> EXTRACTED INFORMATION:
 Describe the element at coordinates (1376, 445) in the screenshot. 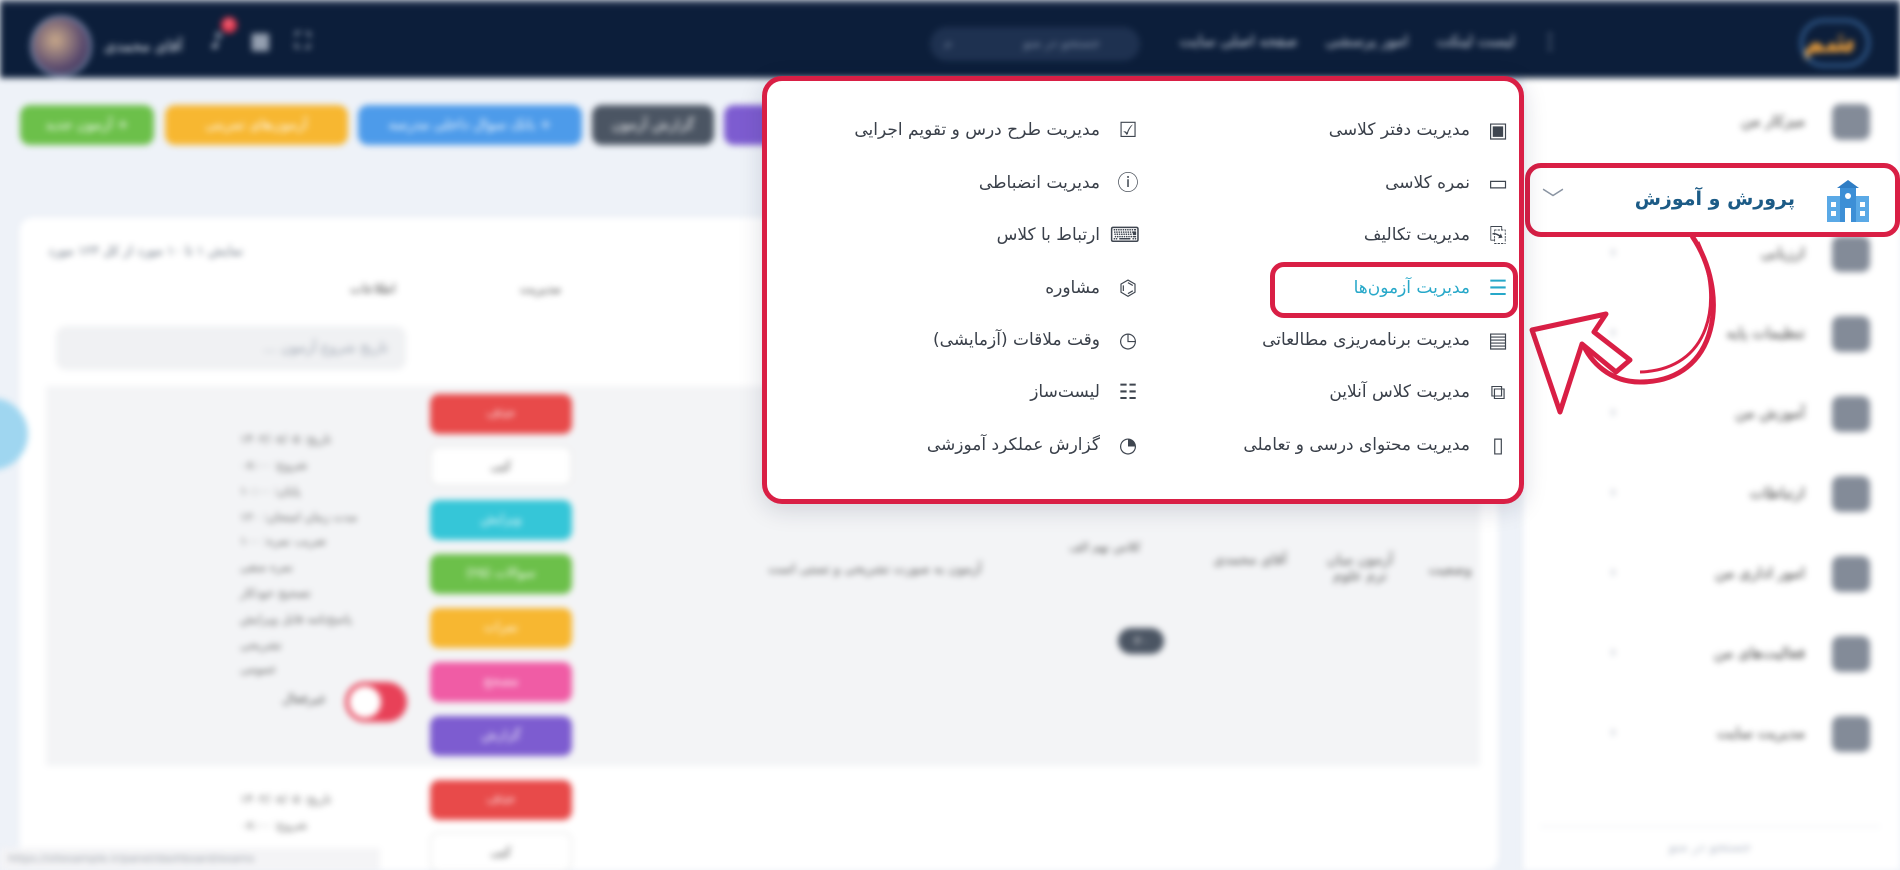

I see `menu-item-content: ▯ مدیریت محتوای درسی و تعاملی` at that location.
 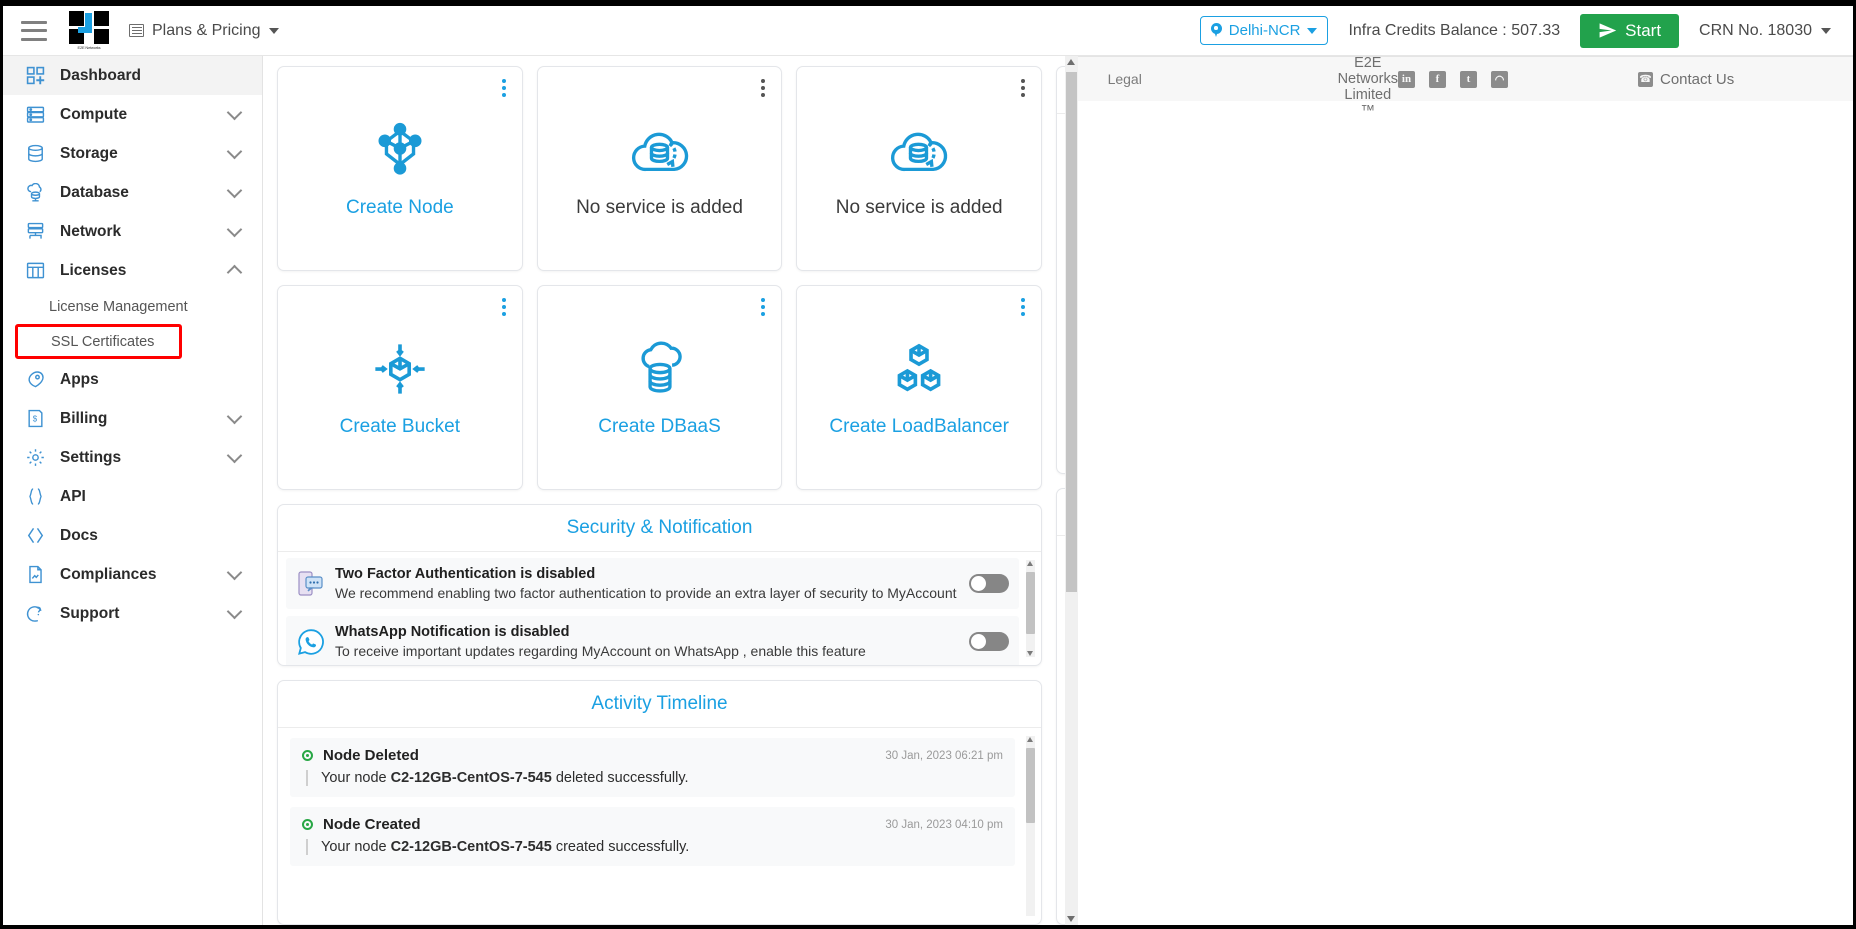 I want to click on sidebar-item-label: Billing, so click(x=84, y=418).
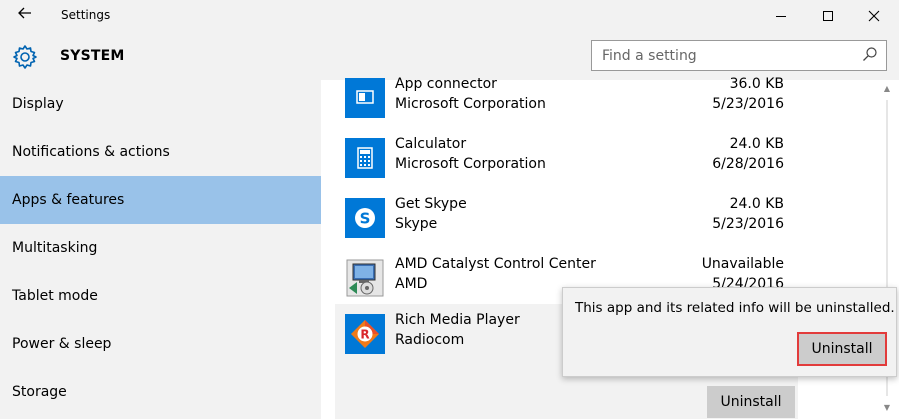 This screenshot has height=419, width=899. I want to click on sidebar-item-notifications: Notifications & actions, so click(160, 152).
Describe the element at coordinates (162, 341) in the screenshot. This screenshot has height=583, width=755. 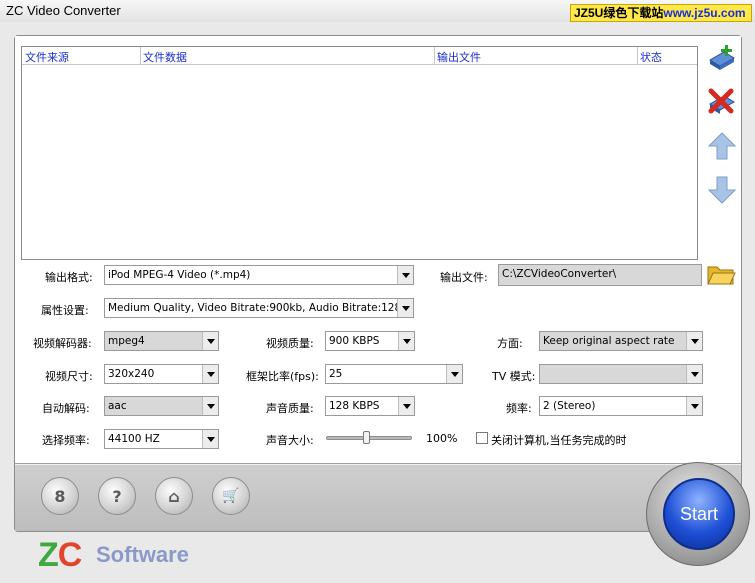
I see `video-codec-select: mpeg4` at that location.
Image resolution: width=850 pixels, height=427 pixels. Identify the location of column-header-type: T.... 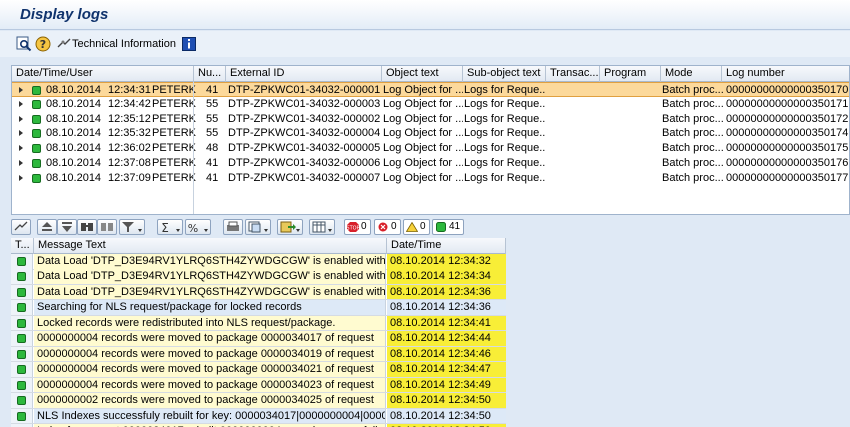
(22, 246).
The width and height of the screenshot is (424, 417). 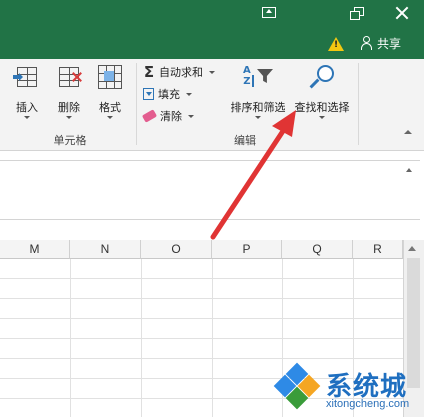 I want to click on column-header-o: O, so click(x=176, y=250).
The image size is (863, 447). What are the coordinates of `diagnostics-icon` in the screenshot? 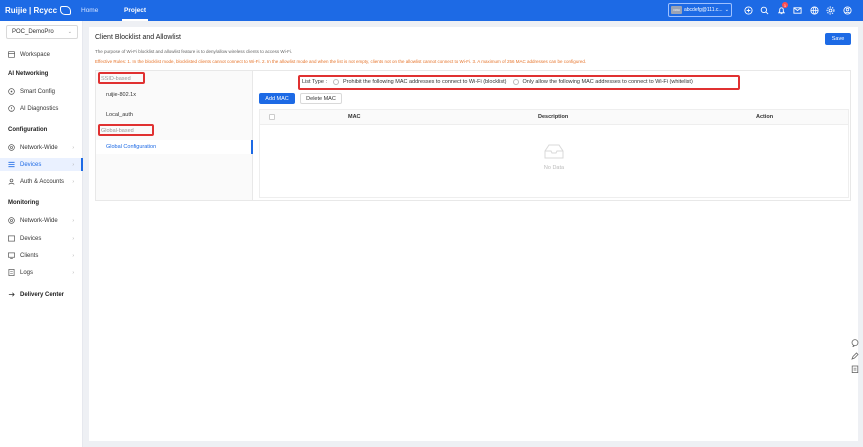 It's located at (12, 108).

> WORK ORDER:
Can you echo everything from the start of the records down to the line containing "مدیریت محتوای درسی", that line included, with the pictures left out?

> TASK ANSWER:
 Describe the element at coordinates (1376, 445) in the screenshot. 

I see `menu-item-content: ▯ مدیریت محتوای درسی و تعاملی` at that location.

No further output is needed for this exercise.